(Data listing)
········

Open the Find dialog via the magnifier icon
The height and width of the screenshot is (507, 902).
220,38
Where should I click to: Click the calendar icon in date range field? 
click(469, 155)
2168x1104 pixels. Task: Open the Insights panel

········

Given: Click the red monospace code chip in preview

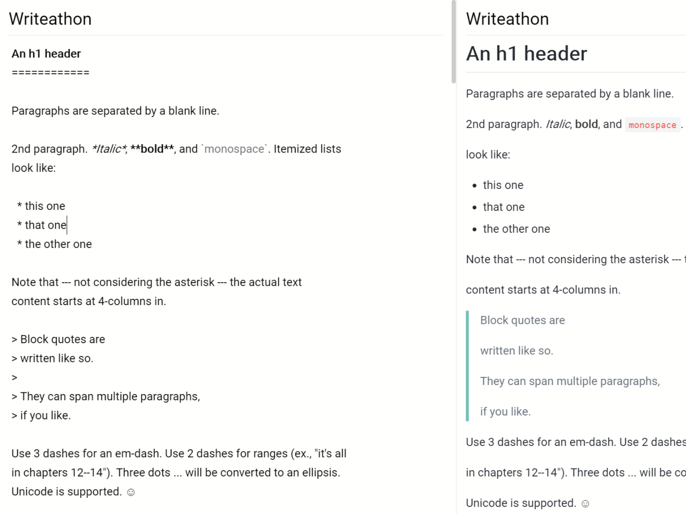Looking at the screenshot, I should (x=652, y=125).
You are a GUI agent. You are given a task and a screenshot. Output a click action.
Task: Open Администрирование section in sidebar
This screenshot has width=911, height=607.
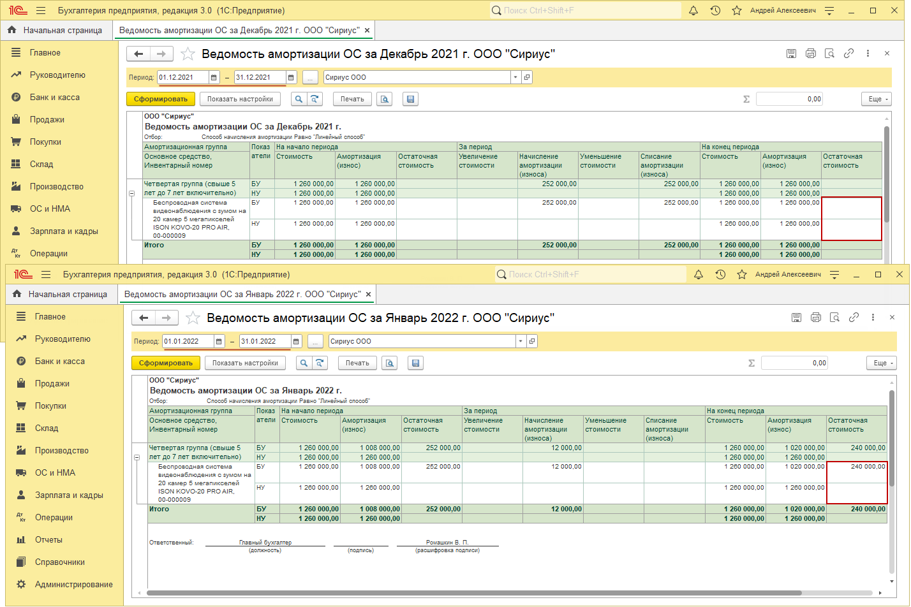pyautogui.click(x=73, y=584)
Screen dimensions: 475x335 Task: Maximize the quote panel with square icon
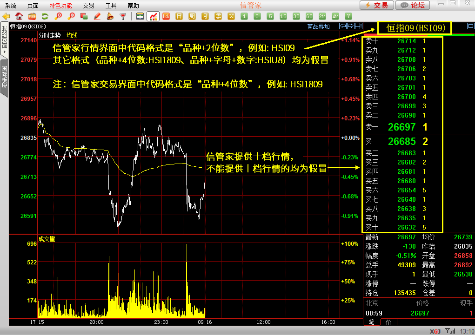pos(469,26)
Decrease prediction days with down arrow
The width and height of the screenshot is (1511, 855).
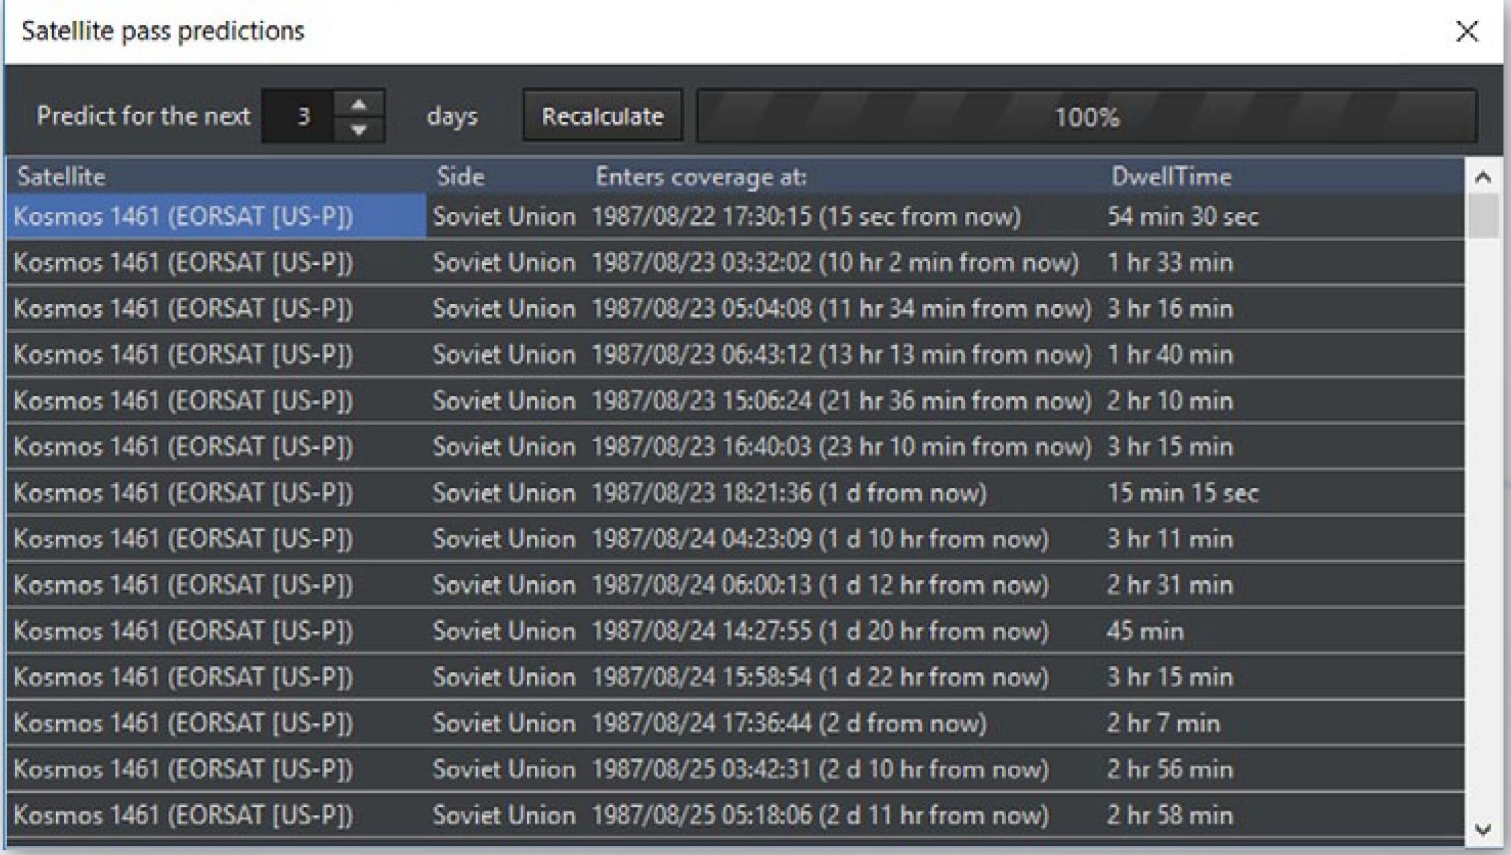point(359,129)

········

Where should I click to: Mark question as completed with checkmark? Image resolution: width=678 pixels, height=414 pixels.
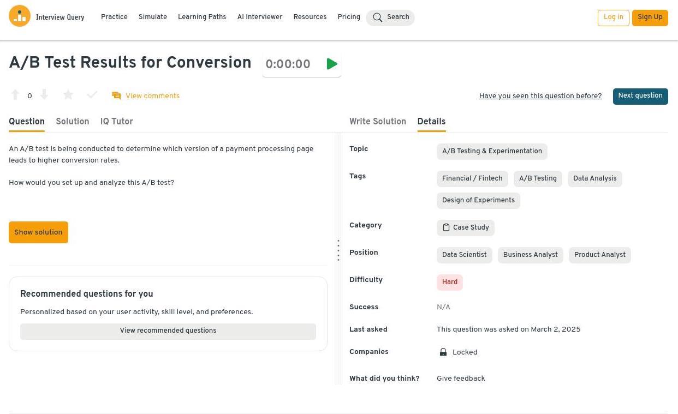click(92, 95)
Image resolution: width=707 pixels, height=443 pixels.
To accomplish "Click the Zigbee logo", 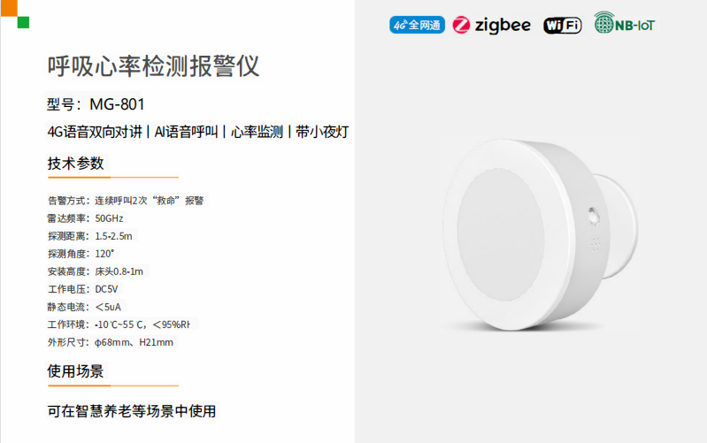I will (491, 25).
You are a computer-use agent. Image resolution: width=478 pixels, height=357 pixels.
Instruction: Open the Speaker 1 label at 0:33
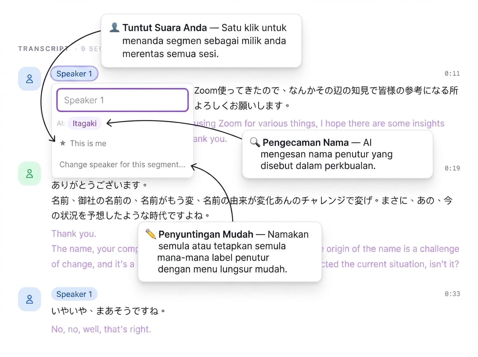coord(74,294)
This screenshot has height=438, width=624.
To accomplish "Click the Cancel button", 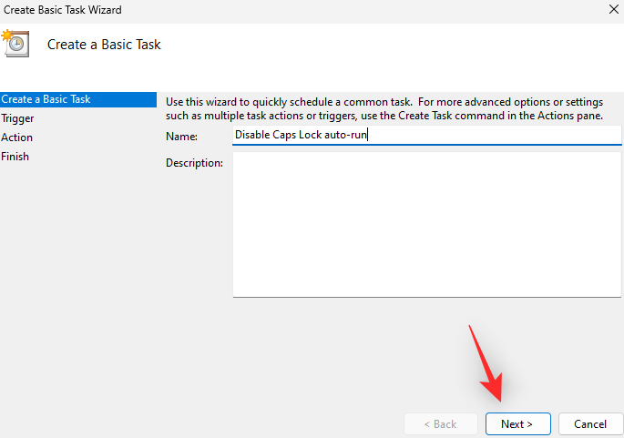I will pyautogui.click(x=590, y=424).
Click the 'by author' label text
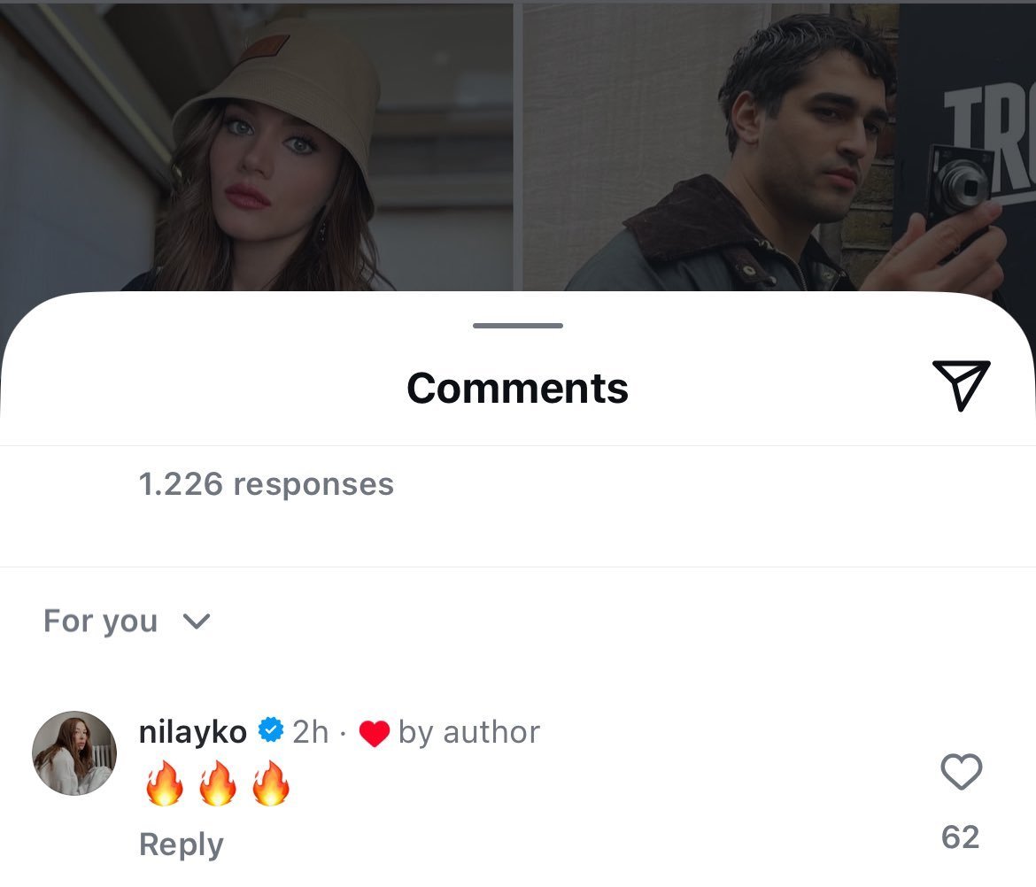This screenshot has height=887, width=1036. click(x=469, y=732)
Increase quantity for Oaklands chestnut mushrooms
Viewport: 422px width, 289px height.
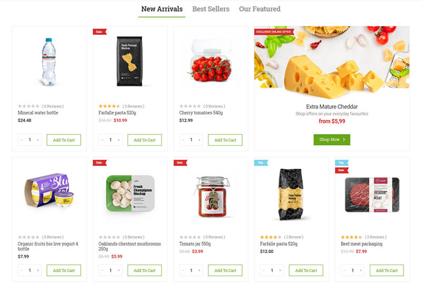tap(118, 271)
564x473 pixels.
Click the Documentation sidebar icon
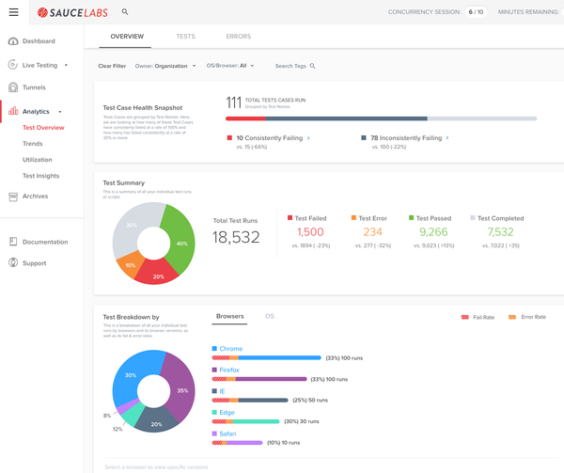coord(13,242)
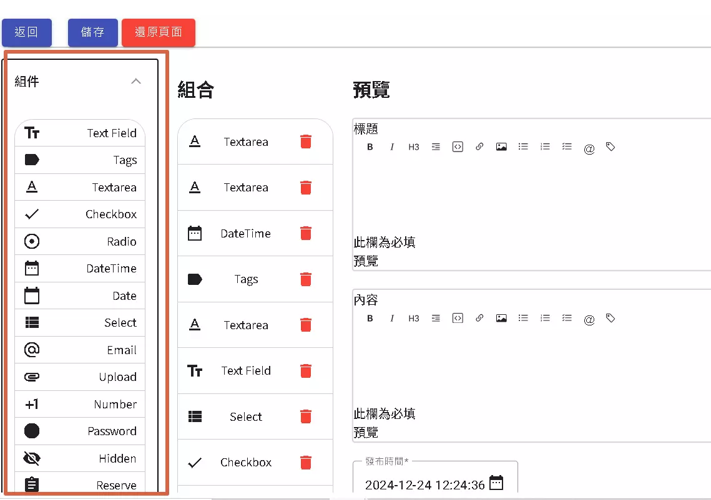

········

■ WRITTEN REQUEST: Convert the records from the line with "Open the Find dialog via the magnifier icon" to the line with "2168x1104 pixels. Task: Open" into a JSON list of strings, one string per line, leaving out blank lines.

■ WRITTEN SOLUTION:
[
  "Open the Find dialog via the magnifier icon",
  "The height and width of the screenshot is (507, 902).",
  "220,38",
  "Where should I click to: Click the calendar icon in date range field? ",
  "click(469, 155)",
  "2168x1104 pixels. Task: Open the Insights panel"
]